I've been nerdsniped as well. I can't say I'm going to go ahead and try and solv...

kwillets · on Jan 7, 2019

Prefix sum was my first thought as well.

One approach I haven't benchmarked is to vpmulllq (64-bit in-lane multiply) by 0x0101010101010101. That produces an 8-byte prefix sum in each lane, so then you need to prefix-sum the high bytes (either by mul or 3 rounds of shift/add) and broadcast them back to their respective lanes to sum the whole sequence.

I can't figure out the latencies on uops.info for vpmullq, but it's probably 3-5 cycles followed by a shuffle, ~6 cycles for the high-byte prefix sum, and then a shuffle and add. ~15 cycles including the final vpermb (also forgot timings for that).

zwegner · on Jan 6, 2019

Interesting, I started out thinking along these lines, but once I figured out I could use PEXT, I just went with that.

I think this approach needs some tweaks, though. Mainly that the vpermb at the end is the inverse of what we want--the bytes at dense indices get spread out to the sparse indices (it works analogously to gather, but we want scatter).

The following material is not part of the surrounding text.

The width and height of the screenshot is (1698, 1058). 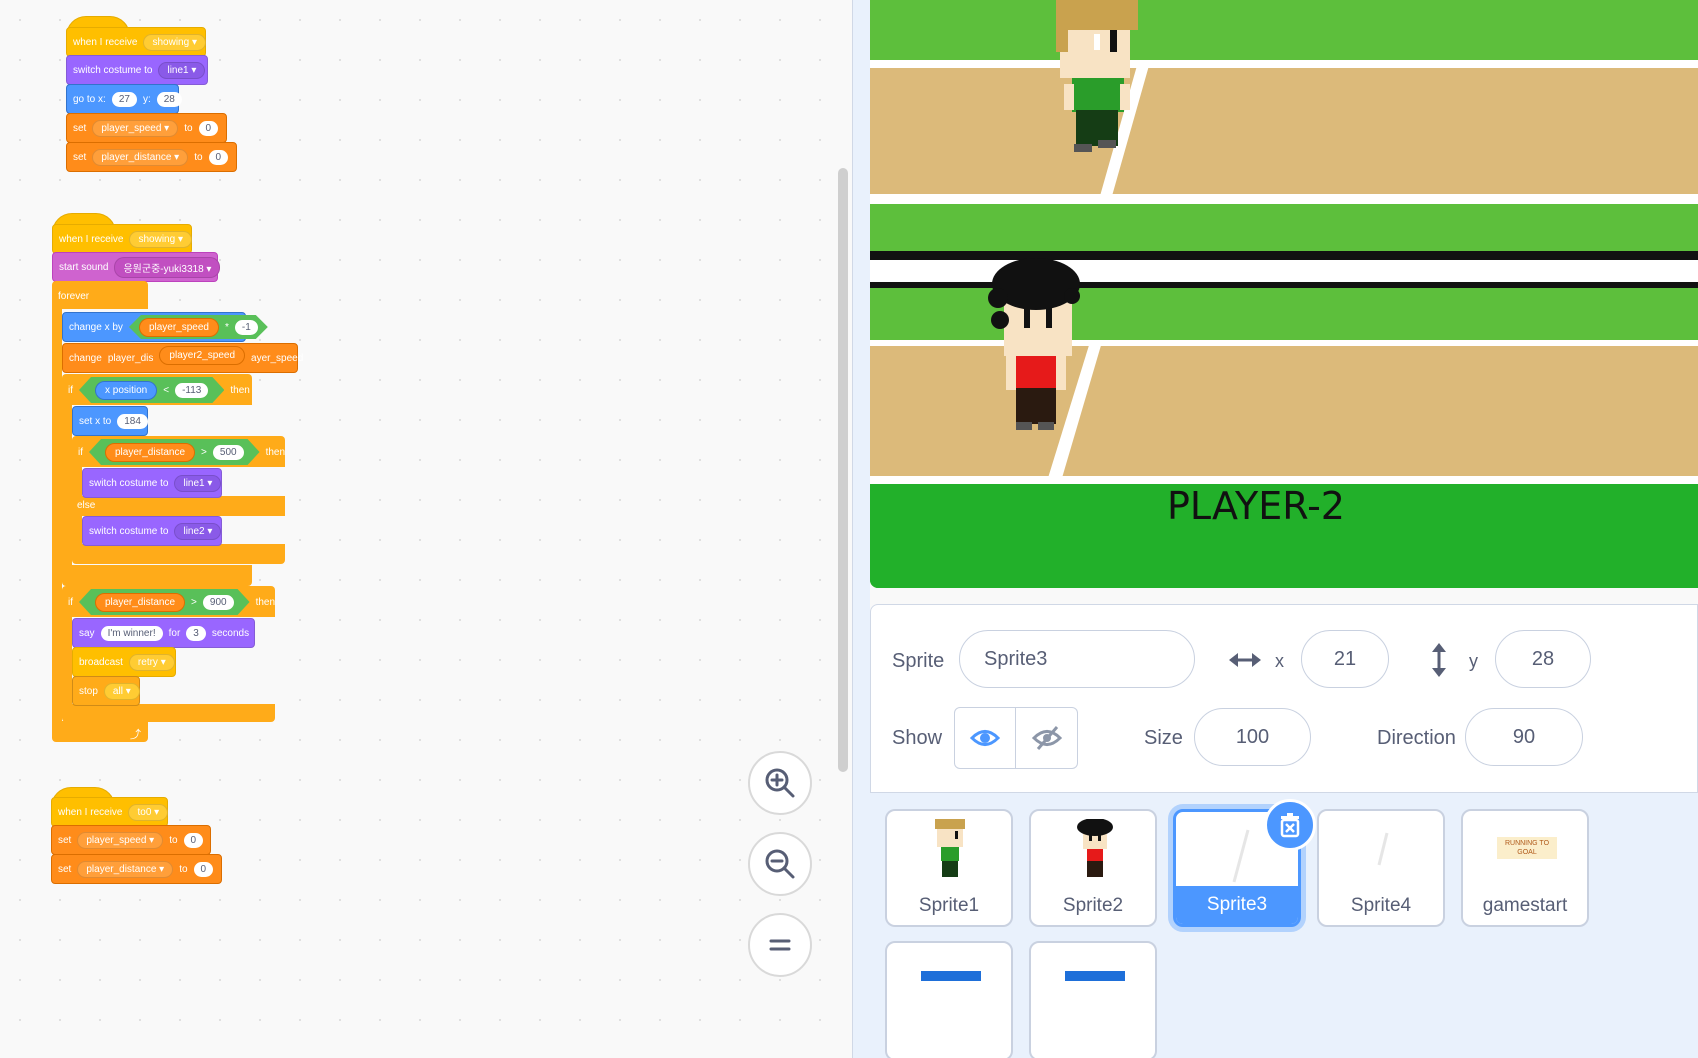 What do you see at coordinates (122, 691) in the screenshot?
I see `stop-dropdown: all ▾` at bounding box center [122, 691].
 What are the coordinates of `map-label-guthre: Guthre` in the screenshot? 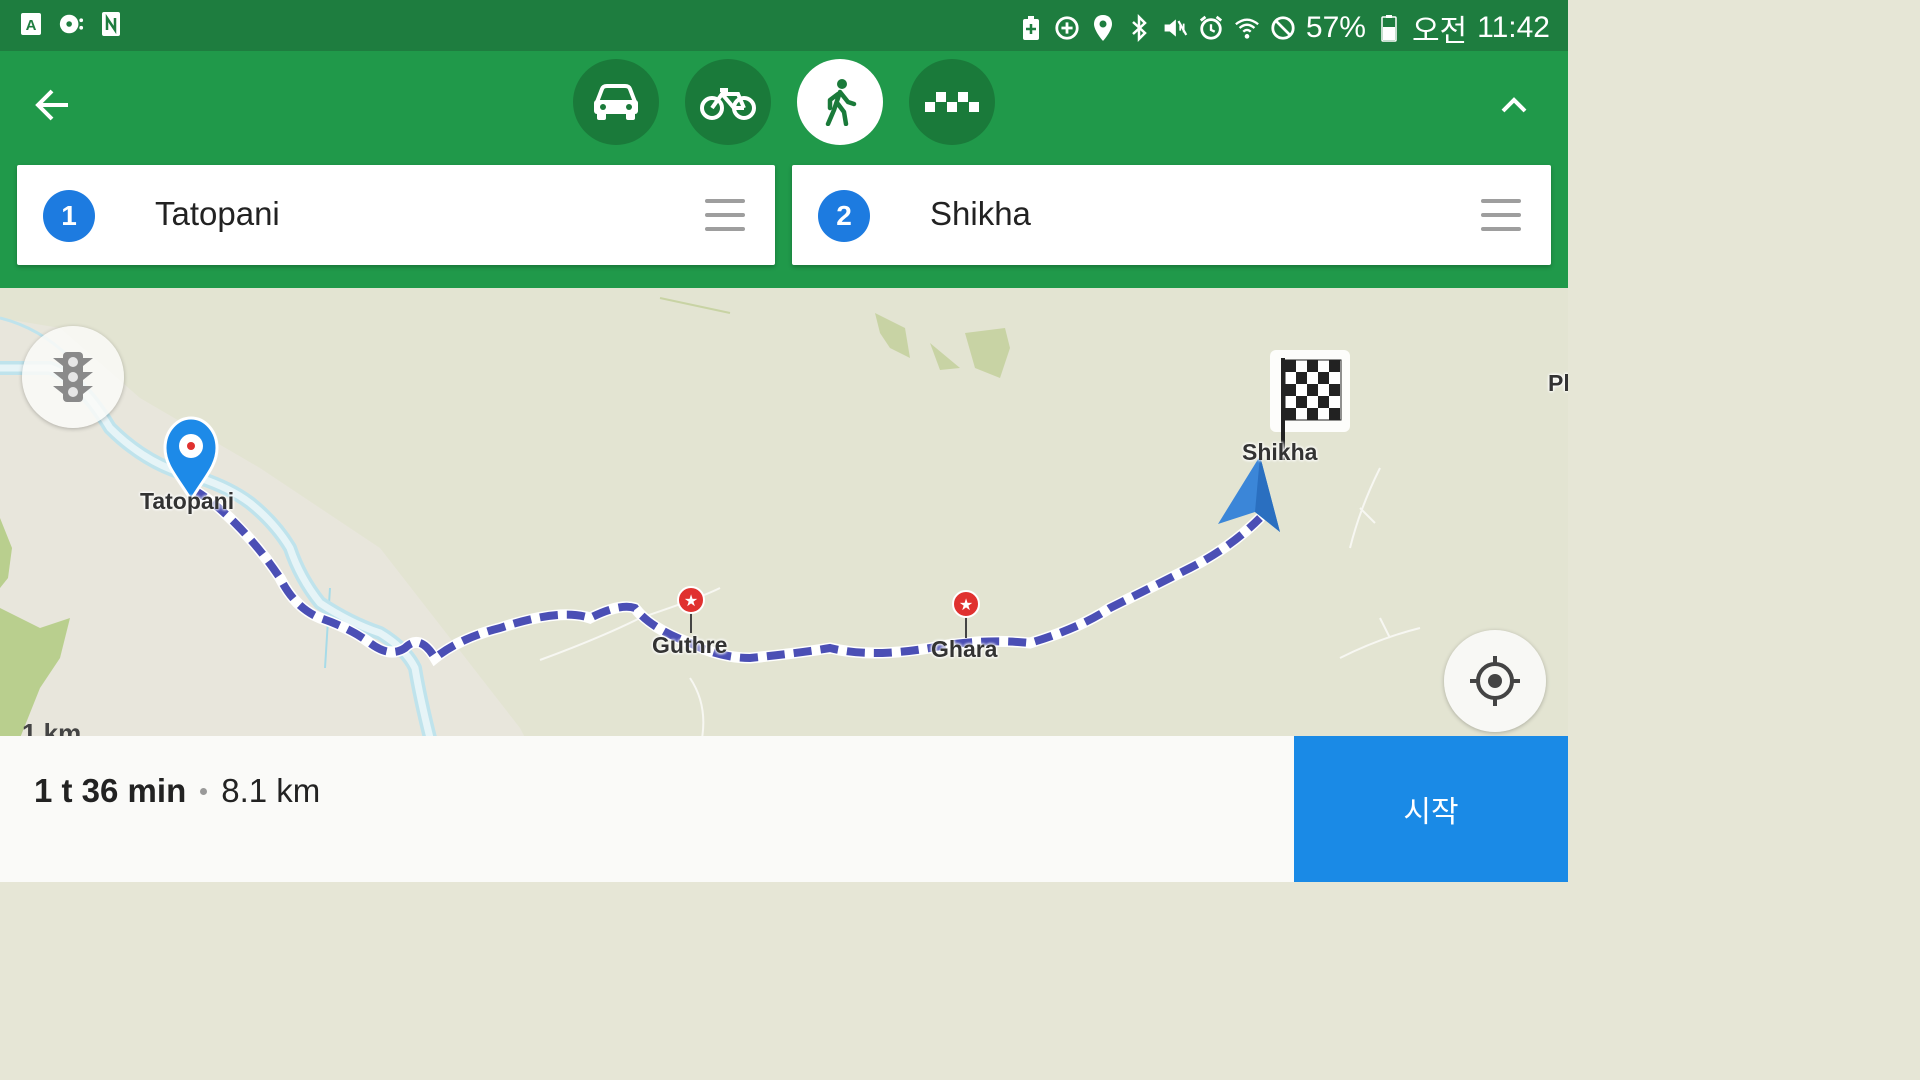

I can't think of a way around this right now...

That said, it's an interesting approach. I think the PEXTs would be the bottleneck in my code (looks like there's only one execution unit for them, whereas there's two for the VPADDs), and finding a way to parallelize all the VPADDs could lead to a nice speedup.

dragontamer · on Jan 6, 2019

You're right.

I did a brief look through AVX512 instructions to look for a solution, and unfortunatley, it seems we both may have been overthinking this.

vpcompressb more or less does the job in one instruction. Agner Fog doesn't have a latency listed however.

---------

My search methodology was basically this: https://software.intel.com/sites/landingpage/IntrinsicsGuide...

Search for __m512i (integer-based ZMM registers), with the category "swizzle" (which includes permute, insert, and other such instructions). I figure any potential AVX512 instruction would be a "Swizzle" style instruction.

-------

Note: I originally responded to the wrong location in this thread. I copy/pasted my text to here, which is where I originally intended to respond.

nkurz · on Jan 6, 2019

Do you recall which machines VPCOMPRESSB works on? I think it's next generation Icelake? Or is it there already on Cannonlake? And along the same lines, is there a good general way of looking this up?

Coincidentally, searching for this, I found Geoff Langdale's blog post where in addition to describing VPCOMPRESSB as 'dynamiting the trout stream', he also describes something very close to zwegner's PEXT approach: https://branchfree.org/2018/05/22/bits-to-indexes-in-bmi2-an...

BeeOnRope · on Jan 7, 2019

It's not in Cannonlake (nor the W variants). The D and Q versions are in SKX though and they are 4L2T IIRC.

You need a CPU with VBMI2 for the B variant, can't remember off the top of my head if Icelake has that.

zwegner · on Jan 6, 2019

Oh sweet! That's an awesome instruction. I'd imagine that would be useful for lots of things. I believe I've seen vcompressd before, but totally forgot about it.

Unfortunately it looks like the byte-wise version is part of AVX512-VBMI2, which won't be out until Ice Lake...

wmu · on Jan 8, 2019

You might have seen vcompessd in context of sorting; I used it for partition part in qsort.

zwegner · on Jan 8, 2019

It actually would've been during my time at Intel working on the graphics stack for Larrabee, in the 2010-2011 timeframe--vcompressd was part of LRBNI. I was mainly doing infrastructure/compiler/optimization type work, and not much graphics stuff, so I can't recall using the instruction personally, but pretty sure it was used in various places around the stack.

wmu · on Jan 6, 2019

> I've been nerdsniped as well. I can't say I'm going to go ahead and try and solve it, but the methodology presented in the post seems suboptimal.

Let me explain it. I do know the presented approach is extremely naive, but... My initial question was: "how slow this might be?", and it turned out that's not that bad as I supposed, so shared this finding with others. :)

Thank you for pointing this article.